The Start of Horror
It’s that time of year again, when Halloween approaches and even normal people find themselves thinking about ghosts and goblins and maybe even watching a horror movie. (This is as opposed to people like me – and if you’re reading this, likely people like you too – who think about, read about, and write about things like this all year round, and are as likely to watch a horror film in April as we are in October.)
But at this time of year I want to take a moment to pay tribute to a writer whose efforts at horror poetry had an impact on my childhood that I remember to this day. No, I don’t mean Poe, or Lovecraft, or Bierce, or any of the others who likely spring to mind for you. I read this man’s words before I ever read any of those others, partially because the poem I encountered was intended for children.
I’m talking about James Whitcomb Riley, and his poem “Little Orphant Annie.”
- LITTLE Orphant Annie’s come to our house to stay,
- An’ wash the cups an’ saucers up, an’ brush the crumbs away,
- An’ shoo the chickens off the porch, an’ dust the hearth, an’ sweep,
- An’ make the fire, an’ bake the bread, an’ earn her board-an’-keep;
- An’ all us other childern, when the supper-things is done,
- We set around the kitchen fire an’ has the mostest fun
- A-list’nin’ to the witch-tales ‘at Annie tells about,
- An’ the Gobble-uns ‘at gits you
- Ef you
- Don’t
- Watch
- Out!
- Wunst they wuz a little boy wouldn’t say his prayers,–
- An’ when he went to bed at night, away up-stairs,
- His Mammy heerd him holler, an’ his Daddy heerd him bawl,
- An’ when they turn’t the kivvers down, he wuzn’t there at all!
- An’ they seeked him in the rafter-room, an’ cubby-hole, an’ press,
- An’ seeked him up the chimbly-flue, an’ ever’-wheres, I guess;
- But all they ever found wuz thist his pants an’ roundabout:–
- An’ the Gobble-uns ‘ll git you
- Ef you
- Don’t
- Watch
- Out!
- An’ one time a little girl ‘ud allus laugh an’ grin,
- An’ make fun of ever’ one, an’ all her blood-an’-kin;
- An’ wunst, when they was “company,” an’ ole folks wuz there,
- She mocked ’em an’ shocked ’em, an’ said she didn’t care!
- An’ thist as she kicked her heels, an’ turn’t to run an’ hide,
- They wuz two great big Black Things a-standin’ by her side,
- An’ they snatched her through the ceilin’ ‘fore she knowed what she’s about!
- An’ the Gobble-uns ‘ll git you
- Ef you
- Don’t
- Watch
- Out!
- An’ little Orphant Annie says, when the blaze is blue,
- An’ the lamp-wick sputters, an’ the wind goes woo-oo!
- An’ you hear the crickets quit, an’ the moon is gray,
- An’ the lightnin’-bugs in dew is all squenched away,–
- You better mind yer parunts, an’ yer teachurs fond an’ dear,
- An’ churish them ‘at loves you, an’ dry the orphant’s tear,
- An’ he’p the pore an’ needy ones ‘at clusters all about,
- Er the Gobble-uns ‘ll git you
- Ef you
- Don’t
- Watch
- Out!
Sure, as an adult I can see how obviously it’s a morality piece.

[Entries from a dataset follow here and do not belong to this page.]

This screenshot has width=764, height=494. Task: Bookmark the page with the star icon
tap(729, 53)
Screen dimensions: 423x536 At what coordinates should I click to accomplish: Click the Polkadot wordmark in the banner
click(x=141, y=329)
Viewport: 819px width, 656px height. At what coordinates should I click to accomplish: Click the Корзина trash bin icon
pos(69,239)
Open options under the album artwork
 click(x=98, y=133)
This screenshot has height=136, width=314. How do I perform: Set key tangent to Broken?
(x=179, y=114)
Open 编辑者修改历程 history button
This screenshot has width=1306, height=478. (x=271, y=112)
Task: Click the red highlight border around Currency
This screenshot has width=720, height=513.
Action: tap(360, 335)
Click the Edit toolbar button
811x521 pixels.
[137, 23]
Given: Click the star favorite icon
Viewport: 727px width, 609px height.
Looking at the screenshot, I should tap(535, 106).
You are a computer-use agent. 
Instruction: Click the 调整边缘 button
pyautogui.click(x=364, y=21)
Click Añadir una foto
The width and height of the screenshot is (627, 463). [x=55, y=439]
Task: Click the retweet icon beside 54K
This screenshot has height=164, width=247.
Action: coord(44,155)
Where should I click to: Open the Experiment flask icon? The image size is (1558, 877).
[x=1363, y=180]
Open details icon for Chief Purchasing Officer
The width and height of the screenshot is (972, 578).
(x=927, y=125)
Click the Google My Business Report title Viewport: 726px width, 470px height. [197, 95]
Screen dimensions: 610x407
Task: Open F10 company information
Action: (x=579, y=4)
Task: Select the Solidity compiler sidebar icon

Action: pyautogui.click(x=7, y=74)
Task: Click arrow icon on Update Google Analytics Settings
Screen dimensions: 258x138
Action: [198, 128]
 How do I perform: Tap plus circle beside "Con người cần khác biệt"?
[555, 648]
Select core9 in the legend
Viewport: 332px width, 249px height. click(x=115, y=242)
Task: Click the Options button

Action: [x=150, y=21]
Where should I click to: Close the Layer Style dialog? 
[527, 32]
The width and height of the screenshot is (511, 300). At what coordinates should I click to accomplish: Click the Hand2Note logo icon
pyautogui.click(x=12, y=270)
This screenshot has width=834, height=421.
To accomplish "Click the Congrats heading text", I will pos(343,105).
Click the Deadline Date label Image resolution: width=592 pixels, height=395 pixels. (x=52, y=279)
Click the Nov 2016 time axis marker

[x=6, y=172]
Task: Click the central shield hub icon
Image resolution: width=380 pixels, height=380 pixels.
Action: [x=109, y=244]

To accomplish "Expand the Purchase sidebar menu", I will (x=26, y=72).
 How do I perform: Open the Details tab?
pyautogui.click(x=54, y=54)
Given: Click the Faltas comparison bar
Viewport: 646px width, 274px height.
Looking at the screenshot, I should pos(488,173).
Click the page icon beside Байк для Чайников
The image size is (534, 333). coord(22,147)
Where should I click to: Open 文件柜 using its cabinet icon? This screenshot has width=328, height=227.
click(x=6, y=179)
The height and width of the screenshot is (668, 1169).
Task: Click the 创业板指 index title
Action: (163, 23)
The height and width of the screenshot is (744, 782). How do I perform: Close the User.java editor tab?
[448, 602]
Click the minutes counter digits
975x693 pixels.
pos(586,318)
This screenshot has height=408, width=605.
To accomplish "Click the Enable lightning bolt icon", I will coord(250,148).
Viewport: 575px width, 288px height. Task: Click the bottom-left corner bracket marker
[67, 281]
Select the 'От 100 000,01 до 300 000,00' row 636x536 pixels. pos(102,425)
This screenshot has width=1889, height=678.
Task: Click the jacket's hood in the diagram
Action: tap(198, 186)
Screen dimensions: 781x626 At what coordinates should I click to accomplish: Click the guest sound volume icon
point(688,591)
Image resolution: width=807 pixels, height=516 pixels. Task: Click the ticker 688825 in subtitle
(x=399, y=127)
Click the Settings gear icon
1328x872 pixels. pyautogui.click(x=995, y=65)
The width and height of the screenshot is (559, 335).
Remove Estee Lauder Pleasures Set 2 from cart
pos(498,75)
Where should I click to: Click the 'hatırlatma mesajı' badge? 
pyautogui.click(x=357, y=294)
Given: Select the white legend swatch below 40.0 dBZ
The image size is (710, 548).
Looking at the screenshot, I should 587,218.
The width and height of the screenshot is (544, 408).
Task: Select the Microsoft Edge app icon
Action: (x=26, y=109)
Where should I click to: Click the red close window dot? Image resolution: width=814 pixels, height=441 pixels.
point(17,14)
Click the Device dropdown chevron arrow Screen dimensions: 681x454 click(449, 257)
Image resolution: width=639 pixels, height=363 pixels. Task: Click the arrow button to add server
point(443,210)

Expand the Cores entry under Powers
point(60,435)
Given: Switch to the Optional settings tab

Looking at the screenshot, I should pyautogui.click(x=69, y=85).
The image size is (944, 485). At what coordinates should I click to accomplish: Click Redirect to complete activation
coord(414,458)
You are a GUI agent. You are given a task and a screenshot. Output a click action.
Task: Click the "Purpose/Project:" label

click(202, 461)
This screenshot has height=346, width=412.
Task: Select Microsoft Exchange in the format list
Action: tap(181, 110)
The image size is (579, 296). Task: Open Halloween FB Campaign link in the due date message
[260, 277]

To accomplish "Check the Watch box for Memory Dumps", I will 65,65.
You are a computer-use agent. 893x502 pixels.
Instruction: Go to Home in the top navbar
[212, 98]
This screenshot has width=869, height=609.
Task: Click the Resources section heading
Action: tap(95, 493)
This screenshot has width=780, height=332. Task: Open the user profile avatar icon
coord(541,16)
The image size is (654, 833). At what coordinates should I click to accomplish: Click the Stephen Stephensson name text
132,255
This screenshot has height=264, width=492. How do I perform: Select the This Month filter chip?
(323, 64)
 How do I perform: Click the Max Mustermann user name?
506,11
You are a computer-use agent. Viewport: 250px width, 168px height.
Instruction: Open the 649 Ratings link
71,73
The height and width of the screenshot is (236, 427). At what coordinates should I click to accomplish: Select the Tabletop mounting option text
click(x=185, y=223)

But as a six-year-old sitting in my grade school library* I came away with only those final words from each verse: “the gobble-uns’ll git you ef you don’t watch out.” These weren’t the goblins from The Hobbit, however much my brother insisted otherwise. I was sure I knew better. These gobble-uns were different. They were from this world. They hid in shadows and cracks and came out on moonlit nights.
I imagined details well beyond what was in the poem, but children add their own backstory. I felt like I knew those hideous little creatures, that maybe I’d seen them. And from childhood moments like that, my love of horror was born.
For those of you who love horror, how did it start for you?
*My grade school library rocked. I read about vampire and werewolf folklore there, and short stories such as Robert Louis Stevenson’s “The Bottle Imp.”